When a complex, critical resource emerges in a company, the organization inevitably moves toward a high-level focal point of responsibility -- for example, the CFO for finances, or the CIO for IT resources.
The drivers leading us to an equivalent role for the governance area -- let's call that role Chief Governance Officer (CGO) -- are irrepressible. These drivers will inevitably create responsibility items for the GGO and his staff. Here are just some of them:
- Fiduciary Responsibilities Support. Demonstrate compliance by officers
of the organization with their fiduciary responsibilities.
- Risk Management. Enable more effective, timely, and focused management
of risks by monitoring performance around critical items of business policy and strategy.
- Liability Management. Reduce or eliminate legal and financial liabilities
due to non-compliance with contractual obligations and statutory responsibilities.
- Quality Assurance. Ensure consistency in business behavior, and
appropriate interactions with external stakeholders.
- Regulatory Compliance. Ensure conformance with external regulation.
- Agility. Ensure timely and coordinated deployment of changes in
business policy and strategy.
- Knowledge Retention. Ensure that specialized knowledge, business
intellectual property (IP), and core competencies are captured and managed rather
than tacit, so that survivability and sustainability is less dependent on individual
workers.
- Accountability. Ensure clear lines of responsibility for interpretations
and deployments of business policy and regulation into day-to-day operations.

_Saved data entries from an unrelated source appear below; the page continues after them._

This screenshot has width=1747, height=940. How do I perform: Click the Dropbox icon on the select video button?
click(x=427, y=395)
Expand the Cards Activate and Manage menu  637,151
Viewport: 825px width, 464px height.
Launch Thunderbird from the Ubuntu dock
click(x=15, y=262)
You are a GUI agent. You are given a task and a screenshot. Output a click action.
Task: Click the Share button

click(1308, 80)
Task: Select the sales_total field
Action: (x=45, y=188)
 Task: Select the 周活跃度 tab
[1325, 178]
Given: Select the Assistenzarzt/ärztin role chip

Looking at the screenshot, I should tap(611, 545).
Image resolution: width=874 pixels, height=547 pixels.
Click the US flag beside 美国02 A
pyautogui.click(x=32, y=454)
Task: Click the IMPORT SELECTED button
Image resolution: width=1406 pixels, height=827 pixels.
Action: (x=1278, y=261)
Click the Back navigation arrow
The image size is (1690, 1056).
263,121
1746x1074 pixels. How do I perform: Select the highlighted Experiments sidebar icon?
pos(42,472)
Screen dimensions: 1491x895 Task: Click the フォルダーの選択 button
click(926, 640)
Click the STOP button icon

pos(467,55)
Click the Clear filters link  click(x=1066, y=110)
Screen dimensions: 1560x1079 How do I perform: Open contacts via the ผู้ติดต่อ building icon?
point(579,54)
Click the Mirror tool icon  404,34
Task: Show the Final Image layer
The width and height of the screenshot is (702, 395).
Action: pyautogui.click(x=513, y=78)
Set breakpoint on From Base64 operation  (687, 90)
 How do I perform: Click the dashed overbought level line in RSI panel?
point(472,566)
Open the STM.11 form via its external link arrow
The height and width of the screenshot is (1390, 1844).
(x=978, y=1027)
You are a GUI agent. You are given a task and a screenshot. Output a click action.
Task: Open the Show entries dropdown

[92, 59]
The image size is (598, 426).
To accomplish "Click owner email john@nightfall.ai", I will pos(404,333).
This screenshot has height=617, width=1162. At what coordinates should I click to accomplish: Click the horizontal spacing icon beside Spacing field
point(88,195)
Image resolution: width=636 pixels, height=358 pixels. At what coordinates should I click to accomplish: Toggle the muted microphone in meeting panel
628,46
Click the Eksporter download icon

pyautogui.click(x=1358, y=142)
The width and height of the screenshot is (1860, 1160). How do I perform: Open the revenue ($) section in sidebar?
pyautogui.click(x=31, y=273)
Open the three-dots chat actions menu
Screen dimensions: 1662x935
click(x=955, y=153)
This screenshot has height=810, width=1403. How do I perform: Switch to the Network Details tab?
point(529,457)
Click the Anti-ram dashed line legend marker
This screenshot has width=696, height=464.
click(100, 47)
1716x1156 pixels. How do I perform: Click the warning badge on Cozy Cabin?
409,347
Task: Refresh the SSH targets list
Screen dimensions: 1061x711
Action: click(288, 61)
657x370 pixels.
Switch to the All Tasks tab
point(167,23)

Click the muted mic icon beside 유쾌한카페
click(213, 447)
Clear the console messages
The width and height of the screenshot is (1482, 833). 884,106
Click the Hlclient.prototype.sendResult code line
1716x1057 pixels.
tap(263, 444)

- Transparency. Ensure that business activity subject to external regulation is conducted in a manner that can be fully audited.
Guess what?! These are all problems that business rules address directly. As I always say, business rules are inevitable!
References
[1] Ronald G. Ross, "From Rule Management to Business Governance, Part 1: Governance and How it Relates to Business Rules," Business Rules Journal, Vol. 7, No. 11 (Nov. 2006), URL: http://www.BRCommunity.com/a2006/b318.html
Ronald G. Ross, "From Rule Management to Business Governance, Part 2: Governance and How it Relates to Rule Management," Business Rules Journal, Vol. 7, No. 12 (Dec. 2006), URL: http://www.BRCommunity.com/a2006/b322.html
Ronald G. Ross, "From Rule Management to Business Governance, Part 3: Re-Engineering the Governance Process," Business Rules Journal, Vol. 8, No. 1 (Jan. 2007), URL: http://www.BRCommunity.com/a2007/b327.html
[2] Business Rule Solutions, LLC
[3] The set of techniques gets into the particulars of rule methodology and analysis. Unfortunately, that's too broad for a short column, so it is not discussed in this series.